=== EXERCISE DIRECTIONS ===
Two lines in the data below mark the range: the one with "Chat with us on Discord (557, 1657)" and the one with "Facebook (1252, 195)". Return both, along with every line between them, exactly.

=== Collected data ===
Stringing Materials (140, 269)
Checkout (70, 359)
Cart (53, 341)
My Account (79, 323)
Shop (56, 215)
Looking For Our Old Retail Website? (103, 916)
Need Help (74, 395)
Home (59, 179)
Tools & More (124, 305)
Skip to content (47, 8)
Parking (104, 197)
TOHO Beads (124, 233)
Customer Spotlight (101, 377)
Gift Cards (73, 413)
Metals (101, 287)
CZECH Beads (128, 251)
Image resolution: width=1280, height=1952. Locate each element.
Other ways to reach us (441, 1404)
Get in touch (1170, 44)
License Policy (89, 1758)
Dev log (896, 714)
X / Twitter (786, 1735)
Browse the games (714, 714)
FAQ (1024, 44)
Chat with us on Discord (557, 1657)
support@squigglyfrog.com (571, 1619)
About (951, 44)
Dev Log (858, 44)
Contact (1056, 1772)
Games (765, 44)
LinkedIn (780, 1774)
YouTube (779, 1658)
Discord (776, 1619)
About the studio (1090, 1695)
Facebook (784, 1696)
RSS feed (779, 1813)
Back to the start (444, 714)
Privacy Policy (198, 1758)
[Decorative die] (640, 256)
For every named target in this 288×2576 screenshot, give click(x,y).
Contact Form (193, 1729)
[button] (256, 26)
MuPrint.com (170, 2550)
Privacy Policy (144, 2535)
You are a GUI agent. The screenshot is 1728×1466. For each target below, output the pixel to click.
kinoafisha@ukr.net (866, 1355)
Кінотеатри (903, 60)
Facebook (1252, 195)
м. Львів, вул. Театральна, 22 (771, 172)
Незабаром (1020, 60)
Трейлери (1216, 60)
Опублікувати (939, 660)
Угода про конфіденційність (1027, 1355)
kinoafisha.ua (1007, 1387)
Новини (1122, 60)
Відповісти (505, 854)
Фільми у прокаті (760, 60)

=== EXERCISE OUTPUT ===
Chat with us on Discord (557, 1657)
support@squigglyfrog.com (571, 1619)
About (951, 44)
Dev Log (858, 44)
Contact (1056, 1772)
Games (765, 44)
LinkedIn (780, 1774)
YouTube (779, 1658)
Discord (776, 1619)
About the studio (1090, 1695)
Facebook (784, 1696)
RSS feed (779, 1813)
Back to the start (444, 714)
Privacy Policy (198, 1758)
[Decorative die] (640, 256)
For every named target in this 288×2576 screenshot, give click(x,y).
Contact Form (193, 1729)
[button] (256, 26)
MuPrint.com (170, 2550)
Privacy Policy (144, 2535)
You are a GUI agent. The screenshot is 1728×1466. For each target below, output the pixel to click.
kinoafisha@ukr.net (866, 1355)
Кінотеатри (903, 60)
Facebook (1252, 195)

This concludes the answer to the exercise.